--- Begin INFORMATION PROVIDED ---

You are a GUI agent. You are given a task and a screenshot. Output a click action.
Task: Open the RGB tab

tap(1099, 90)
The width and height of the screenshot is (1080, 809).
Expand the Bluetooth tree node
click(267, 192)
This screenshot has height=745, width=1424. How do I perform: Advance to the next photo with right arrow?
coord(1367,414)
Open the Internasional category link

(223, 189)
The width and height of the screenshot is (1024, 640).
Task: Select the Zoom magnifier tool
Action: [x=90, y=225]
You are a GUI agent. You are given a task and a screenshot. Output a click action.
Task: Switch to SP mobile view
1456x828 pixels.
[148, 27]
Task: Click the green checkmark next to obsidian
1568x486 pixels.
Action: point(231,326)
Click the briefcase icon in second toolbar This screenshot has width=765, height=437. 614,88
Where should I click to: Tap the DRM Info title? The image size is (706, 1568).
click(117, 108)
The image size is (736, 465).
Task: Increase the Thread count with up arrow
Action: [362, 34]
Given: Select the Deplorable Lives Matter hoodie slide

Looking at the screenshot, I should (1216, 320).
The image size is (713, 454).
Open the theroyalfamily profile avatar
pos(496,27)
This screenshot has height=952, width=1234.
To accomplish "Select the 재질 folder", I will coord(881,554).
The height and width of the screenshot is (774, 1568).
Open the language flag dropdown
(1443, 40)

--- End INFORMATION PROVIDED ---

STATED TASK:
Arrange the lines above as a JSON list of strings, one string per line, skipping blank lines.

PROBLEM SOLUTION:
[
  "You are a GUI agent. You are given a task and a screenshot. Output a click action.",
  "Task: Open the RGB tab",
  "tap(1099, 90)",
  "The width and height of the screenshot is (1080, 809).",
  "Expand the Bluetooth tree node",
  "click(267, 192)",
  "This screenshot has height=745, width=1424. How do I perform: Advance to the next photo with right arrow?",
  "coord(1367,414)",
  "Open the Internasional category link",
  "(223, 189)",
  "The width and height of the screenshot is (1024, 640).",
  "Task: Select the Zoom magnifier tool",
  "Action: [x=90, y=225]",
  "You are a GUI agent. You are given a task and a screenshot. Output a click action.",
  "Task: Switch to SP mobile view",
  "1456x828 pixels.",
  "[148, 27]",
  "Task: Click the green checkmark next to obsidian",
  "1568x486 pixels.",
  "Action: point(231,326)",
  "Click the briefcase icon in second toolbar This screenshot has width=765, height=437. 614,88",
  "Where should I click to: Tap the DRM Info title? The image size is (706, 1568).",
  "click(117, 108)",
  "The image size is (736, 465).",
  "Task: Increase the Thread count with up arrow",
  "Action: [362, 34]",
  "Given: Select the Deplorable Lives Matter hoodie slide",
  "Looking at the screenshot, I should (1216, 320).",
  "The image size is (713, 454).",
  "Open the theroyalfamily profile avatar",
  "pos(496,27)",
  "This screenshot has height=952, width=1234.",
  "To accomplish \"Select the 재질 folder\", I will coord(881,554).",
  "The height and width of the screenshot is (774, 1568).",
  "Open the language flag dropdown",
  "(1443, 40)"
]